NICKELSVILLE, Va. -- Somewhere between Nickelsville and Bear Wallow Hollow along Virginia state Route 71, the remains of a redbrick home smolder on the hillside overlooking the single-lane road. Several volunteer firemen sit drinking water nearby. It's over 90 degrees out. The sun and heat are punishing, exaggerating the heaviness of their efforts.
None of these men will get a paycheck for risking their health, and possibly their lives. But that's OK; that's not why they do it.
An elderly gentleman stands outside of his vehicle along Route 11 West, the Virginia-Tennessee byway made infamous in the 1958 movie "Thunder Road" about moonshine running. He's not far from a service station. Two young men pull over and offer their help. Minutes later, he is steering and they are pushing. He makes it to the station. They walk back toward their white service van with two sandwiches in hand he bought them at the lunch counter inside the station.
A new waitress at a Chattanooga diner drops her tray full of ribs, macaroni and cheese and wings just as she is about to deliver it to a table filled with family members from out of town. Half of it lands on the father of the family, staining his white shirt and tangling gooey macaroni and cheese in his hair. She is filled with apologies and tears. They handle it with grace. When they leave -- after they finally have their dinner -- they refuse an offer for complimentary dinner and leave her a generous tip.
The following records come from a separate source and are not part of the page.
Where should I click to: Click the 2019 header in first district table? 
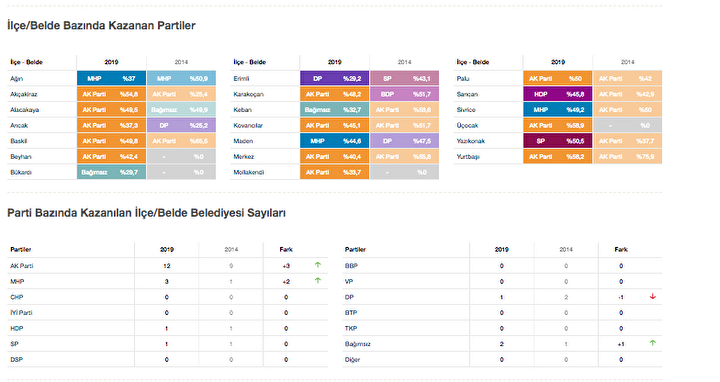111,62
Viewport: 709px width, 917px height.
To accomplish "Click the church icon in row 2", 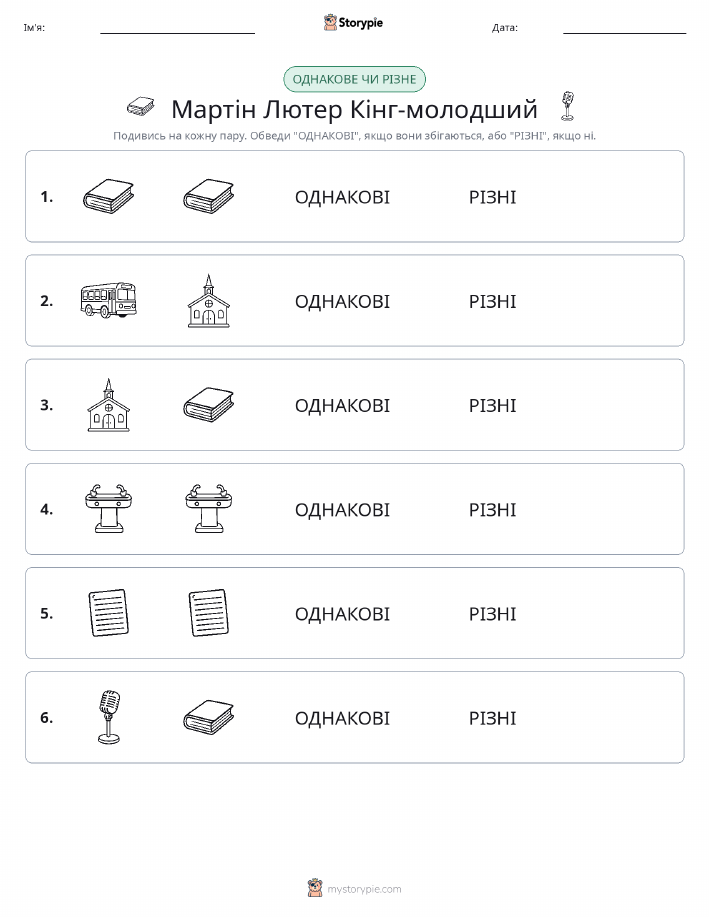I will pyautogui.click(x=208, y=301).
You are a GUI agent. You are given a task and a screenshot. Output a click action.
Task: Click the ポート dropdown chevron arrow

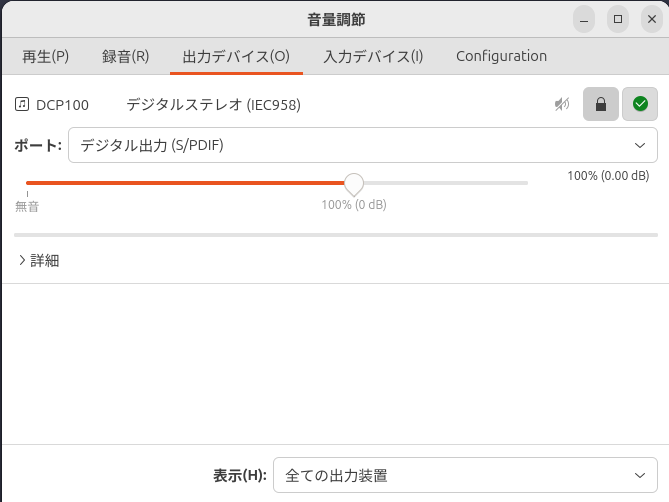pyautogui.click(x=640, y=145)
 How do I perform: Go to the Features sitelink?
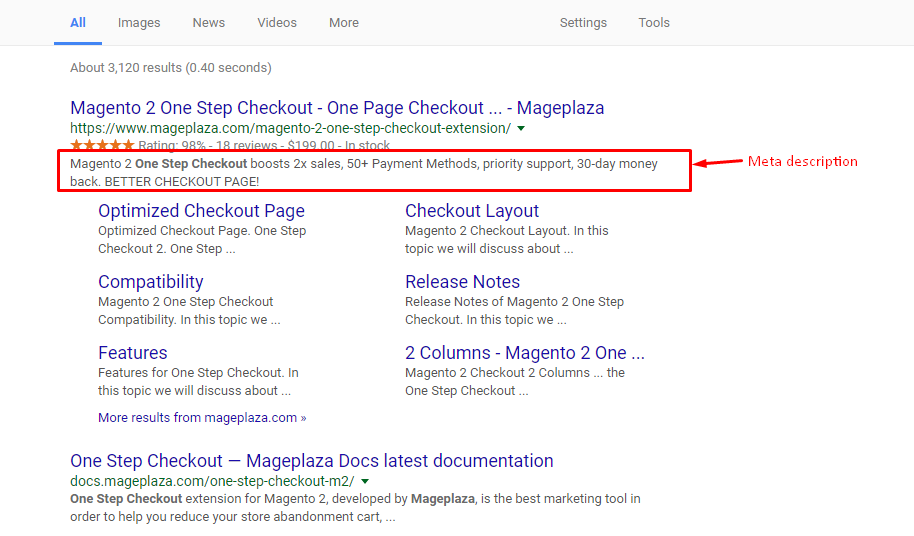click(x=132, y=353)
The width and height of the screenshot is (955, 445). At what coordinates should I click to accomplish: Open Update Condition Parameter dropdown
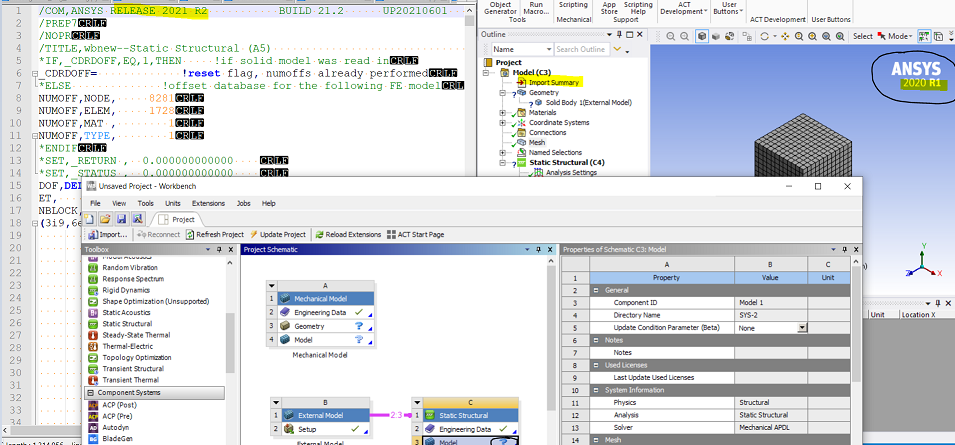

None of these are extraordinary moments. In fact, they are really quite ordinary things that happen every day in this country. They are the tiny measures of character, which is best measured in such granular increments. Character is the mosaic of tiny acts, rather than a large, bold mural making an obvious statement.
Speaking at a bill-signing ceremony last week, New York Gov. Andrew Cuomo said: "We're not going to make America great again. It was never that great," a line that caused some of those in attendance to gasp and others, oddly, to cheer before he continued.
It was a line meant to take on his nemesis, President Trump, and Trump's signature "Make America Great Again" slogan. But it keeps with the notion that some in politics truly believe America is not all that great.
Perhaps they don't know what great means.
Or worse yet, what America means.
Great is an aspiration -- a higher elevation to which you constantly try to take yourself and your countrymen.
And that greatness resides in our people. It's visible in the volunteer firefighters, the good Samaritans, the compassionate, the people hidden in plain sight who do the right thing not for glory but out of a sense of duty.
America has never been perfect for all people, but it never stops striving to be that place taking on our shortcomings with protests, church meetings, policy changes and societal upheavals. It often takes too long, and it often has setbacks, but at our core, we fundamentally never stop trying.
There is a reason our ancestors immigrated to this country. It was a land that held a promise of opportunity, broad freedoms and unoppressive government. That's the reason people still want to come here.
Cuomo is wrong. Had he said America's never been perfect, he would've been right. But amid our flaws is plenty of greatness. We do great things every day, and we aspire to do more tomorrow.